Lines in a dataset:
● ● ●
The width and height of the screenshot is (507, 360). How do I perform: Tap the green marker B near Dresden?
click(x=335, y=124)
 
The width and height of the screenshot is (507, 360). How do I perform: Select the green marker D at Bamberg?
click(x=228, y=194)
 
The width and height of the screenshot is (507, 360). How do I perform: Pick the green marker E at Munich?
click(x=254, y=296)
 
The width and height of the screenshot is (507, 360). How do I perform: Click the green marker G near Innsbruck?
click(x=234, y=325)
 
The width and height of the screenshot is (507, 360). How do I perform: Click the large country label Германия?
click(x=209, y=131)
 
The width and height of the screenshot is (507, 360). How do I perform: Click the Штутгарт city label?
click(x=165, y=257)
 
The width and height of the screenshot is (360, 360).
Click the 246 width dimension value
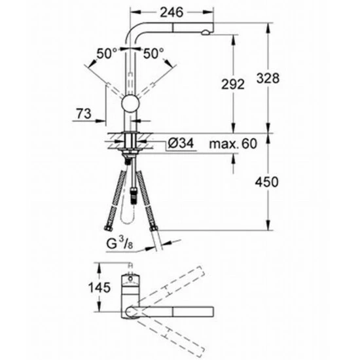(171, 12)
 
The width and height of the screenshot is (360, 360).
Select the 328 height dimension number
(268, 78)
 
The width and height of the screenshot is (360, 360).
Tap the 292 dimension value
(233, 84)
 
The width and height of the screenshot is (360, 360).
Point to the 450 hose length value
(267, 182)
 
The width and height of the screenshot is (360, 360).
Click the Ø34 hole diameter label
(181, 143)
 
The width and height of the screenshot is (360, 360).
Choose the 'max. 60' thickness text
(233, 144)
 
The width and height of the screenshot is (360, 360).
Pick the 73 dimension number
(84, 114)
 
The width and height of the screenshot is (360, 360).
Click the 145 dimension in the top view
(99, 288)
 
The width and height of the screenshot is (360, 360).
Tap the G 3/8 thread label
(120, 244)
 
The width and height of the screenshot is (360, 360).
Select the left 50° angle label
● ● ●
STATED GOAL
Edit everything from the first line down to the line containing "click(x=228, y=194)" by replacing "green marker" with "blue marker", and keep the rest unchanged.

WRITTEN RESPONSE
The width and height of the screenshot is (507, 360). How do I perform: Tap the blue marker B near Dresden?
click(x=335, y=124)
 
The width and height of the screenshot is (507, 360). How do I perform: Select the blue marker D at Bamberg?
click(x=228, y=194)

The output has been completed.